On Wednesday, that was the case when Wells Fargo Securities featured Temple Sloan Jr. in an ad commemorating the Jan. 2 sale of Raleigh-based General Parts International to Roanoke, Va.-based Advance Auto Parts. Wells’ investment banking arm advised General Parts on the $2 billion deal.
“When General Parts International needed strategic financial advice for the most important transaction in its history, it chose Wells Fargo Securities,” the ad says below a photo of Sloan, the founder and former chairman of General Parts, and his son, Temple Sloan III, the company’s former chief executive.
The ad appeared in the Observer and the (Raleigh) News & Observer.
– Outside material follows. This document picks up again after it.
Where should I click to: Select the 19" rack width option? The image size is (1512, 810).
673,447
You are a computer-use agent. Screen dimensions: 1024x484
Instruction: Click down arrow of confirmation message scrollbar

San Francisco-based Wells Fargo bulked up in investment banking when it bought Charlotte-based Wachovia in 2008, but it’s still a smaller player than Bank of America, which acquired Merrill Lynch in 2009.
“We are pleased to have been the trusted adviser during the most transformative moment in the history of General Parts, a long-standing client of Wells Fargo Securities,” John Laughlin, head of mergers and acquisitions at Wells Fargo Securities, said in a statement.
Temple Sloan Jr., who could not be reached for comment, founded General Parts in downtown Raleigh a half-century ago. Over time, the company developed a chain of more than 2,600 Carquest auto parts stores, plus 102 Worldpac locations that import and distribute auto parts to repair shops.
In 1996, Sloan joined the board of Charlotte-based NationsBank, which merged two years later with San Francisco-based BankAmerica to form today’s Bank of America. He became a key ally of CEO Ken Lewis and in 2006 took on the role of lead director.
Sloan, however, came under fire from Bank of America investors after the bank required a government bailout to shore up its Merrill purchase. At the bank’s shareholders meeting in April 2009, he was re-elected with about 63 percent of the vote, less than any other director, and a little more than a month later he resigned.
“Temple has been a trusted adviser who has made an invaluable contribution to the success of our company,” Lewis said when Sloan departed the board. Lewis himself retired at the end of 2009.
At Advanced Auto Parts, Temple Sloan Jr. is taking on an “advisory role” at the combined company, according to the News & Observer. Temple Sloan III will remain president of the General Parts business.